SIMPLE Group Limited
- Company type: Private (Limited liability)
- Industry: Offshore business
- Founded: 1999; 27 years ago in Gibraltar
- Headquarters: Gibraltar, Gibraltar
- Key people: Stephen Kurphy (CEO)
- Products: Tax planning, consultancy, offshore business
- Number of employees: Undisclosed
- Website: www.simplegroup.com ^{[dead link]}

= SIMPLE Group =

SIMPLE Group is a Gibraltar registered conglomeration of separately run companies that each has its core purpose of tax planning or tax avoidance. The core business areas are legal services, fiduciary activities, offshore banking, offshore outsourcing, corporate service and offshore business services.

Each of the companies operating under the SIMPLE Group umbrella are independent, with most being majority owned by SIMPLE Group, while previous owners still holds minority stakes. Occasionally, They simply licenses the SIMPLE brand to a company that has purchased a division or service from them.

SIMPLE Group Limited is a conglomerate that cultivate secrecy, they are not listed on any Stock Exchange and the group is owned by a complicated series of offshore trusts and companies in order to protect the owners. The Sunday Times stated that SIMPLE Group's interests could be evaluated at £77 million; the shareholders are understood to be a group of Swiss Private Banks' owners.

== History ==
The date of incorporation is listed as 1999 by Companies House of Gibraltar, who class it as a holding company; however it is understood that SIMPLE Group's business and trading activities date to the second part of the 90s, probably as an incorporated body.

With a few exceptions, none of the companies began as wholly owned SIMPLE Group's subsidiaries but instead where acquired from different previous owners.

== Brands (under various ownership)==
- Chaplin, Bénédicte & co. — This is SIMPLE Group's Flagship Brand. Owned Chaplin, Bénédicte & co. is a Legal Services Firm specialised in Tax Planning and Offshore Law.

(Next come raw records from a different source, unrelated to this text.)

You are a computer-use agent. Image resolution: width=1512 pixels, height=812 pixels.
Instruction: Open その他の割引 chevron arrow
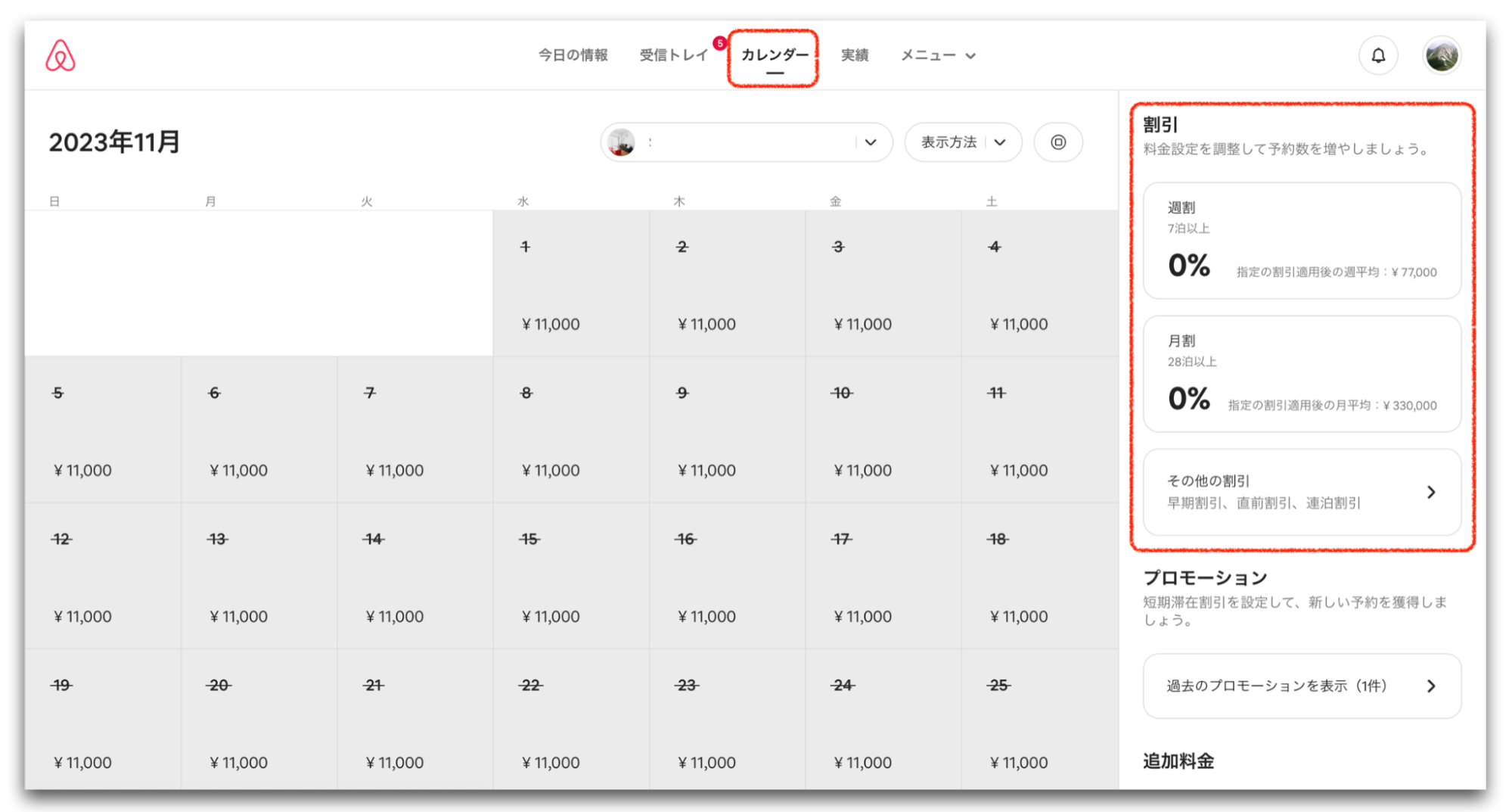[1430, 492]
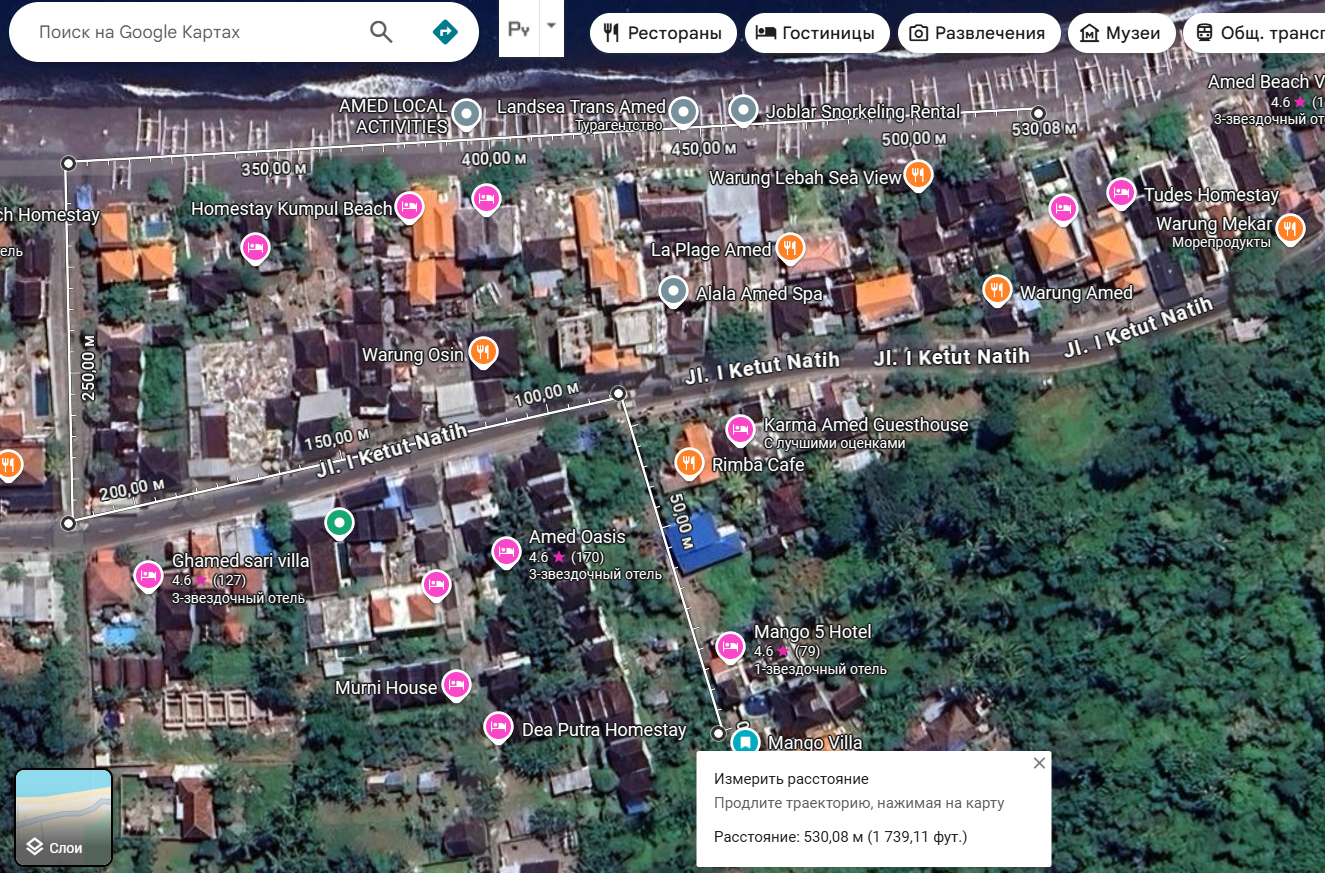1325x873 pixels.
Task: Click the La Plage Amed restaurant icon
Action: pyautogui.click(x=790, y=247)
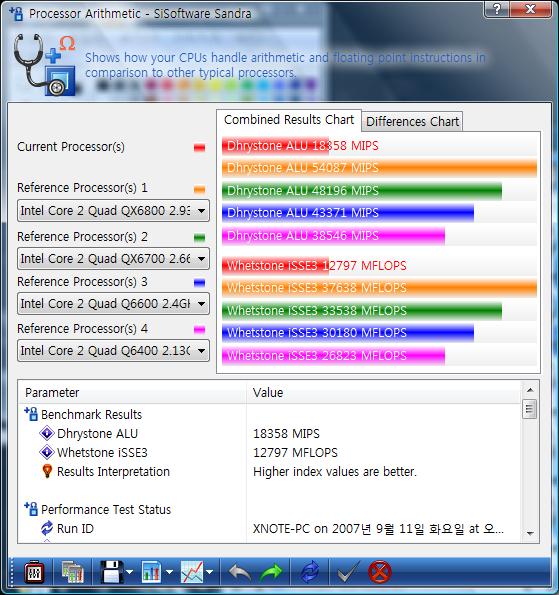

The firm is based in the City of London, United Kingdom with satellite representation in Riga, Latvia and Victoria, Seychelles.
- FBS Banking PLC — Offshore Banking Operations. FBS Banking was acquired by SIMPLE Group in 2001 for an undisclosed amount after a fierce battle with the Royal Bank of Scotland Group. FBS Banking is registered in Seychelles and operate from Latvia and England. They are in fact Agents of offshore or investments banks, mostly in Switzerland, Monaco and the Channel Island.
- Link The World Limited — Professional Due Diligence consultants for the Fiduciary industry. Link The World was one of the first company acquired by SIMPLE Group but is the least profitable of them as no recorded profits were ever reported on their Financial Statements.
- SIMPLE Business Services — Outsourcing business fully owned by SIMPLE Group, SIMPLE Business Services cater for subcontracting services from the Baltic States in East Europe.
- Fresh Offshore — Low cost offshore companies incorporation and management. The Brand were bought from Swiss giant UBS in 2007 but SIMPLE Group never started trading under this name.